What is expected: Throughout the records, rename "Viewport" to "Window size" and keep every other character unchanged.

Element and text location records:
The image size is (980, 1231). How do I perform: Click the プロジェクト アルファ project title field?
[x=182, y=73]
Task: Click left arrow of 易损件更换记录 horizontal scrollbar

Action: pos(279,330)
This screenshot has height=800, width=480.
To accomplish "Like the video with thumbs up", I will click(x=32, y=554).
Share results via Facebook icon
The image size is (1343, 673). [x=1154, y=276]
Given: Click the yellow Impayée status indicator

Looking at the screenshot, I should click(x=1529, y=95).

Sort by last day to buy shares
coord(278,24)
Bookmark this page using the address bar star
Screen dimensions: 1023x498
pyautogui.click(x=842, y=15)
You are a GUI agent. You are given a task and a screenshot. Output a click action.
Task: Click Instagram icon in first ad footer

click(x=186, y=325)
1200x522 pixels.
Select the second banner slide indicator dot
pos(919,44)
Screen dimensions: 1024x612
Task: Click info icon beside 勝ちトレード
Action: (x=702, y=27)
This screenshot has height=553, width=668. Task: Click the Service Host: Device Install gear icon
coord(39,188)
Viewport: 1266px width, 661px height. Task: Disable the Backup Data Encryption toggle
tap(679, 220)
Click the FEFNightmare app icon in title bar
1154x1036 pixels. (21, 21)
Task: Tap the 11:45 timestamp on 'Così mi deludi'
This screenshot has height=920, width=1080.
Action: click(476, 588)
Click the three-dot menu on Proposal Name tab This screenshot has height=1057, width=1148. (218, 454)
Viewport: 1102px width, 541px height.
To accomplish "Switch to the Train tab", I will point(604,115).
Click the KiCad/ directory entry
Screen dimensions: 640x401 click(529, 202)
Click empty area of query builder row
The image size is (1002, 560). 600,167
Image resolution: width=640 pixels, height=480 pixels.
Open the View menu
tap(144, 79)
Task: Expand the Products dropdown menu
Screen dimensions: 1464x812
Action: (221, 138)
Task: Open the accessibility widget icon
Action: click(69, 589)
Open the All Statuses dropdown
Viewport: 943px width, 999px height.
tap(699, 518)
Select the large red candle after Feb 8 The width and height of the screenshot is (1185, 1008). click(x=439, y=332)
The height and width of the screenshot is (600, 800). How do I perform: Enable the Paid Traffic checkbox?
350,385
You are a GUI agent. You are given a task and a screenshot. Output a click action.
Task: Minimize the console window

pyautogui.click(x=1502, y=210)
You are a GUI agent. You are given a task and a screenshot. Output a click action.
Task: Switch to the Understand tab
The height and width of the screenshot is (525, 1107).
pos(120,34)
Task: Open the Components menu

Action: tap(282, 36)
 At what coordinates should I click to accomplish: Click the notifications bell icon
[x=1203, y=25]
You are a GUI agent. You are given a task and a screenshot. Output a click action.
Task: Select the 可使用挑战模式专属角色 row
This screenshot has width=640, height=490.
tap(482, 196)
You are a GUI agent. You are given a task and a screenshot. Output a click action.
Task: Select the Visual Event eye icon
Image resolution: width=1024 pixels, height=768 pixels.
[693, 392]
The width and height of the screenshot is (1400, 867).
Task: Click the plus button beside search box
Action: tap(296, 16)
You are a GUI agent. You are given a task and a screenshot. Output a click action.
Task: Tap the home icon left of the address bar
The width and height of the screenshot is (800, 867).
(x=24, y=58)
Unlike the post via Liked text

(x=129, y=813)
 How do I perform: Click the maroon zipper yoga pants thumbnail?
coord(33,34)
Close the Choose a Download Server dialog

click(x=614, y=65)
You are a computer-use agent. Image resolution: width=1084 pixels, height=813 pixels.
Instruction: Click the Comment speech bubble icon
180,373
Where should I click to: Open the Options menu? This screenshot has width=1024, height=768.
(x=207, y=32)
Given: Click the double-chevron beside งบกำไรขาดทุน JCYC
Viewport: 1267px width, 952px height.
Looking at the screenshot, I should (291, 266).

Right answer:
The image size is (980, 1231). How do I perform: Click the プロジェクト アルファ project title field?
[x=182, y=73]
Task: Click left arrow of 易损件更换记录 horizontal scrollbar

Action: pos(279,330)
This screenshot has height=800, width=480.
To accomplish "Like the video with thumbs up", I will click(x=32, y=554).
Share results via Facebook icon
The image size is (1343, 673). [x=1154, y=276]
Given: Click the yellow Impayée status indicator

Looking at the screenshot, I should click(x=1529, y=95).

Sort by last day to buy shares
coord(278,24)
Bookmark this page using the address bar star
Screen dimensions: 1023x498
pyautogui.click(x=842, y=15)
You are a GUI agent. You are given a task and a screenshot. Output a click action.
Task: Click Instagram icon in first ad footer

click(x=186, y=325)
1200x522 pixels.
Select the second banner slide indicator dot
pos(919,44)
Screen dimensions: 1024x612
Task: Click info icon beside 勝ちトレード
Action: (x=702, y=27)
This screenshot has height=553, width=668. Task: Click the Service Host: Device Install gear icon
coord(39,188)
Window size: 1266px width, 661px height. Task: Disable the Backup Data Encryption toggle
tap(679, 220)
Click the FEFNightmare app icon in title bar
1154x1036 pixels. (21, 21)
Task: Tap the 11:45 timestamp on 'Così mi deludi'
This screenshot has height=920, width=1080.
Action: click(476, 588)
Click the three-dot menu on Proposal Name tab This screenshot has height=1057, width=1148. (218, 454)
Window size: 1102px width, 541px height.
To accomplish "Switch to the Train tab", I will point(604,115).
Click the KiCad/ directory entry
Screen dimensions: 640x401 click(529, 202)
Click empty area of query builder row
The image size is (1002, 560). 600,167
Image resolution: width=640 pixels, height=480 pixels.
Open the View menu
tap(144, 79)
Task: Expand the Products dropdown menu
Screen dimensions: 1464x812
Action: (221, 138)
Task: Open the accessibility widget icon
Action: click(69, 589)
Open the All Statuses dropdown
Window size: 943px width, 999px height.
tap(699, 518)
Select the large red candle after Feb 8 The width and height of the screenshot is (1185, 1008). click(x=439, y=332)
The height and width of the screenshot is (600, 800). How do I perform: Enable the Paid Traffic checkbox?
350,385
You are a GUI agent. You are given a task and a screenshot. Output a click action.
Task: Minimize the console window

pyautogui.click(x=1502, y=210)
You are a GUI agent. You are given a task and a screenshot. Output a click action.
Task: Switch to the Understand tab
The height and width of the screenshot is (525, 1107).
pos(120,34)
Task: Open the Components menu

Action: tap(282, 36)
 At what coordinates should I click to accomplish: Click the notifications bell icon
[x=1203, y=25]
You are a GUI agent. You are given a task and a screenshot. Output a click action.
Task: Select the 可使用挑战模式专属角色 row
This screenshot has width=640, height=490.
tap(482, 196)
You are a GUI agent. You are given a task and a screenshot. Output a click action.
Task: Select the Visual Event eye icon
Image resolution: width=1024 pixels, height=768 pixels.
[693, 392]
The width and height of the screenshot is (1400, 867).
Task: Click the plus button beside search box
Action: tap(296, 16)
You are a GUI agent. You are given a task and a screenshot. Output a click action.
Task: Tap the home icon left of the address bar
The width and height of the screenshot is (800, 867).
(x=24, y=58)
Unlike the post via Liked text

(x=129, y=813)
 How do I perform: Click the maroon zipper yoga pants thumbnail?
coord(33,34)
Close the Choose a Download Server dialog

click(x=614, y=65)
You are a computer-use agent. Image resolution: width=1084 pixels, height=813 pixels.
Instruction: Click the Comment speech bubble icon
180,373
Where should I click to: Open the Options menu? This screenshot has width=1024, height=768.
(x=207, y=32)
Given: Click the double-chevron beside งบกำไรขาดทุน JCYC
Window size: 1267px width, 952px height.
Looking at the screenshot, I should (291, 266).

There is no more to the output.